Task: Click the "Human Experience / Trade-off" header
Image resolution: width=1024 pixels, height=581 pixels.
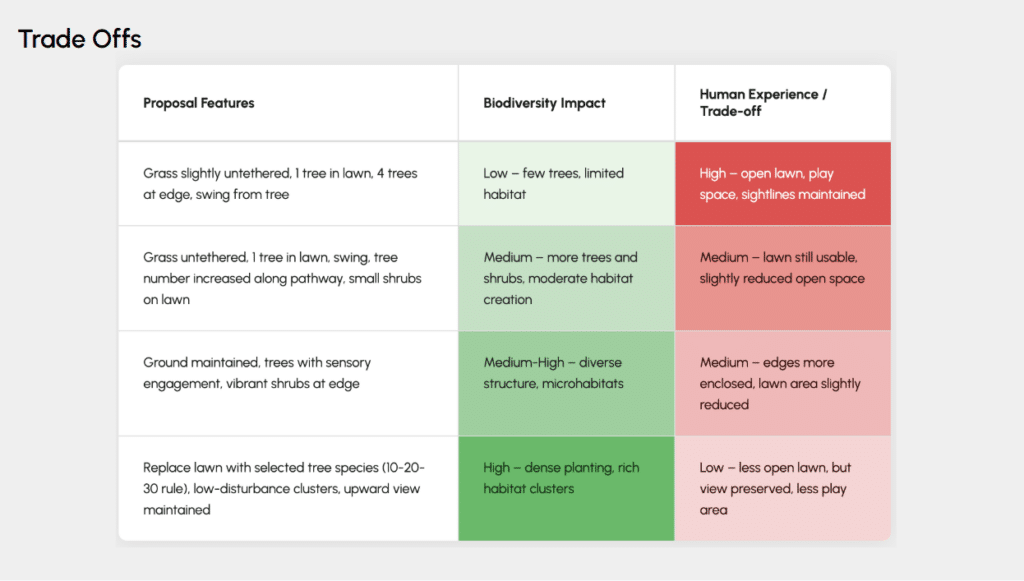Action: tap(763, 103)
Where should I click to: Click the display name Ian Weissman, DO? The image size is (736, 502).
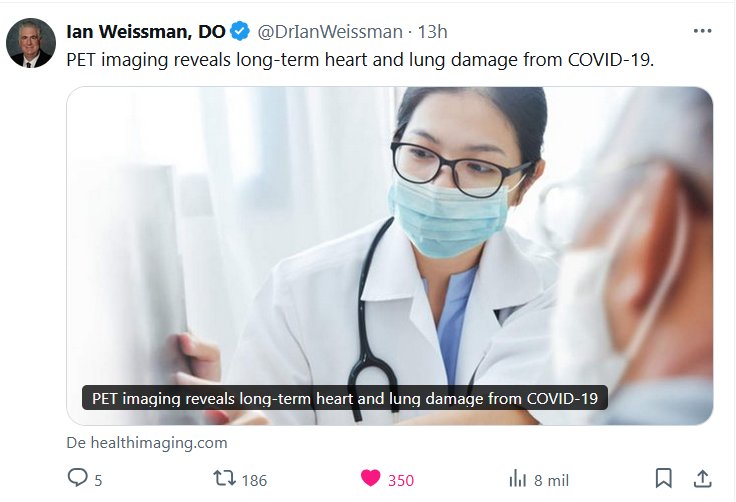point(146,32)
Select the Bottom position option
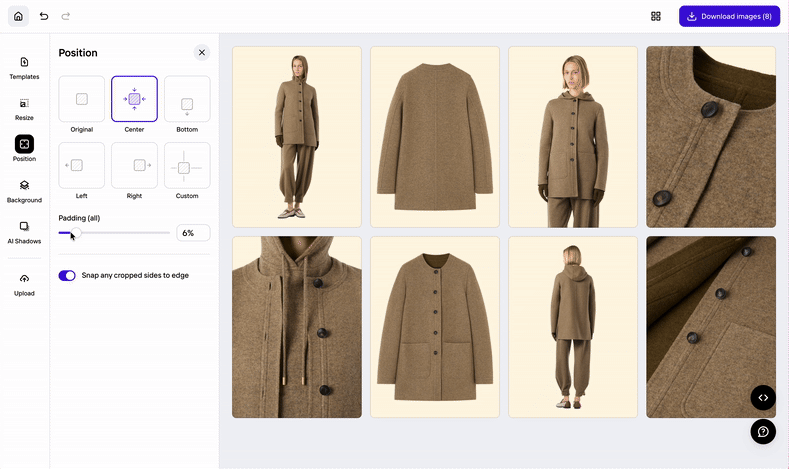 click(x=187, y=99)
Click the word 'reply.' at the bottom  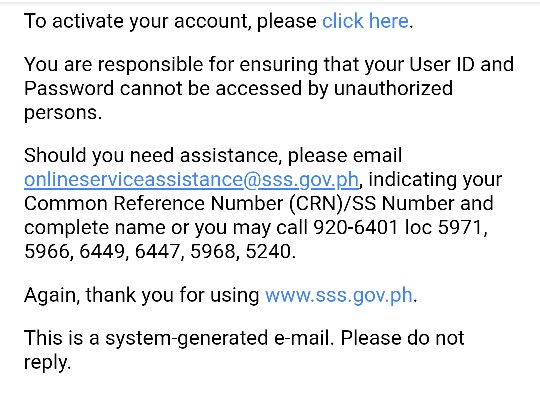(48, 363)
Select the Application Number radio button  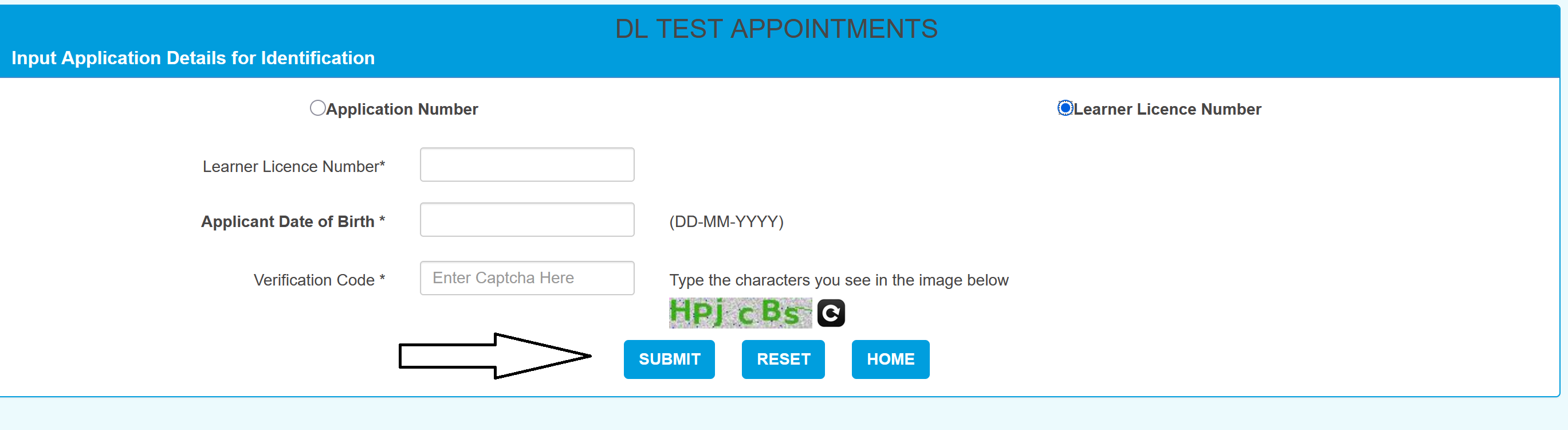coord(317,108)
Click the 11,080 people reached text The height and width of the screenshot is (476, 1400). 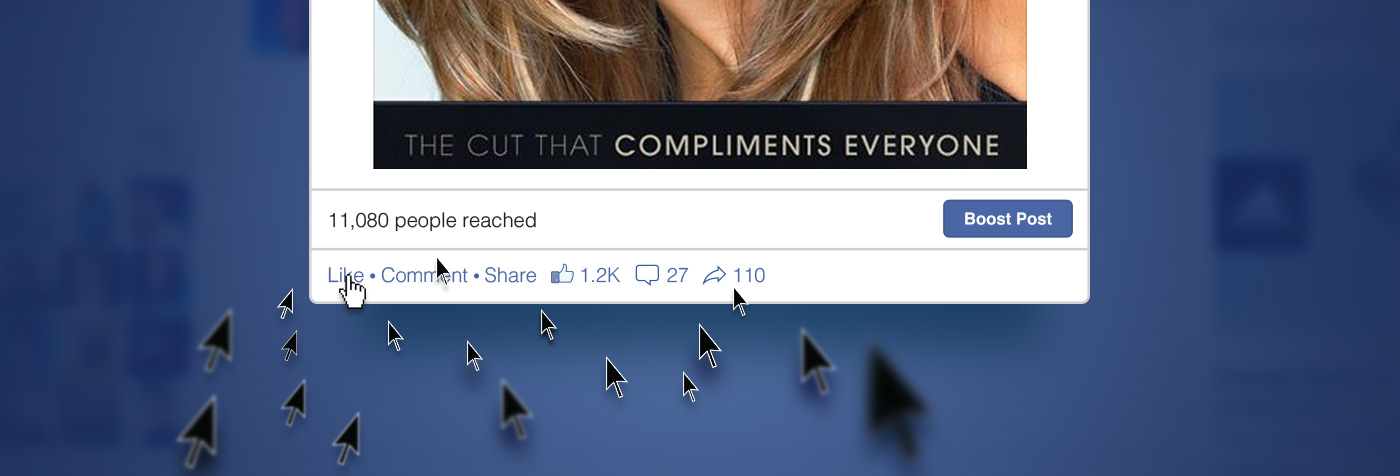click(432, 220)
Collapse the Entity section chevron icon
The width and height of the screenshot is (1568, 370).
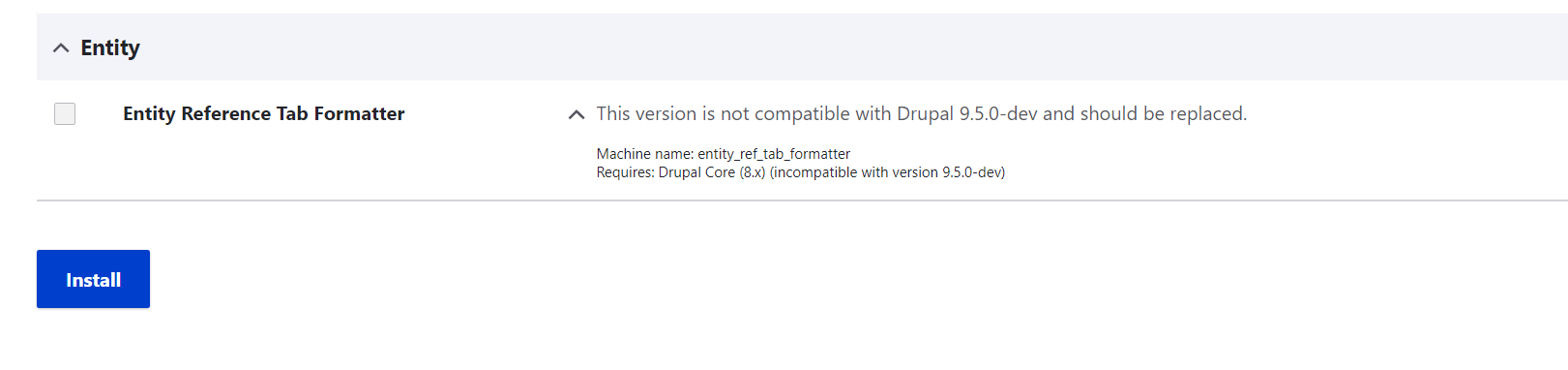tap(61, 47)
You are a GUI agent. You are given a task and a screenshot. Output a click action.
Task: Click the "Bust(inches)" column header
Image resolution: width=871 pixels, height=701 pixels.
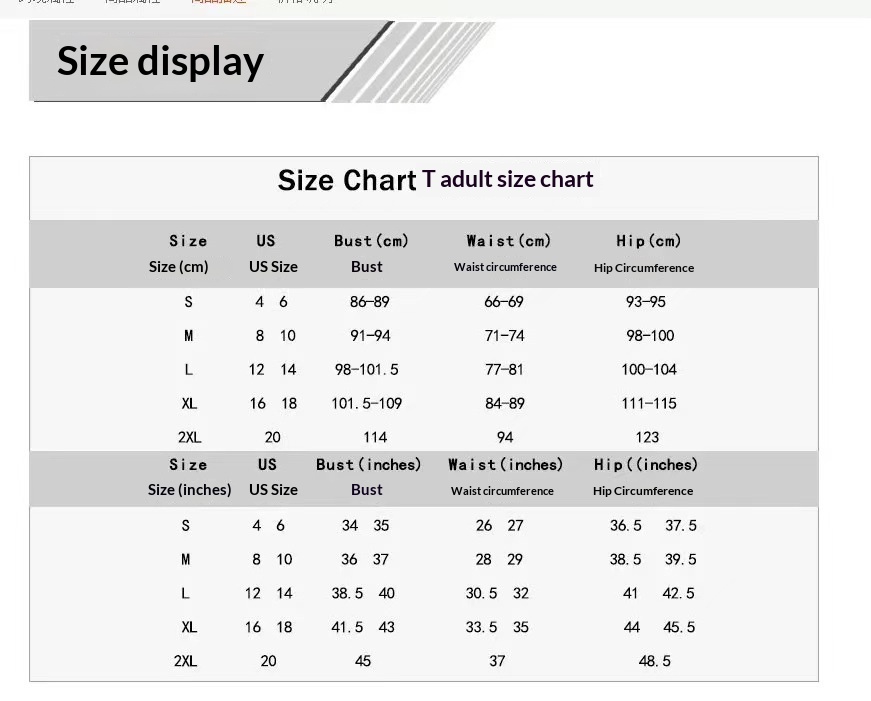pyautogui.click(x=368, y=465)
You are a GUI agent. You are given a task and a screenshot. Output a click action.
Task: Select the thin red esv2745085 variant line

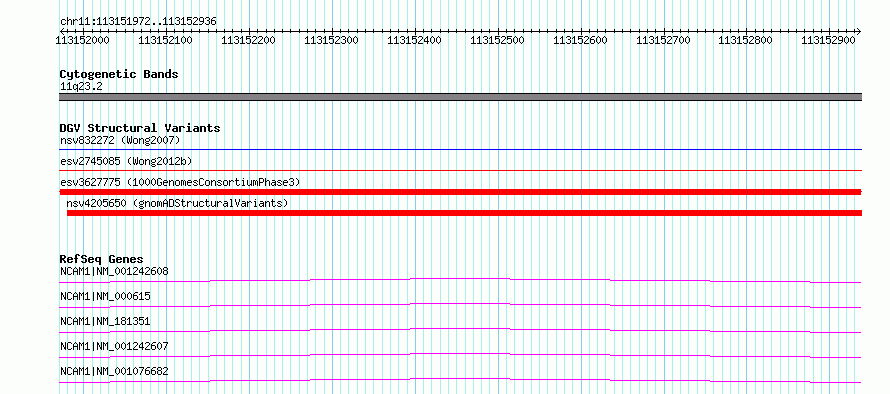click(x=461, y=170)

◆ WHAT TO PRODUCE
Filter the data for the string "header". Copy each matching line.

◆ SOLUTION TO THIS PROBLEM
Task: Click the "Human Experience / Trade-off" header
Task: Click the "Bust(inches)" column header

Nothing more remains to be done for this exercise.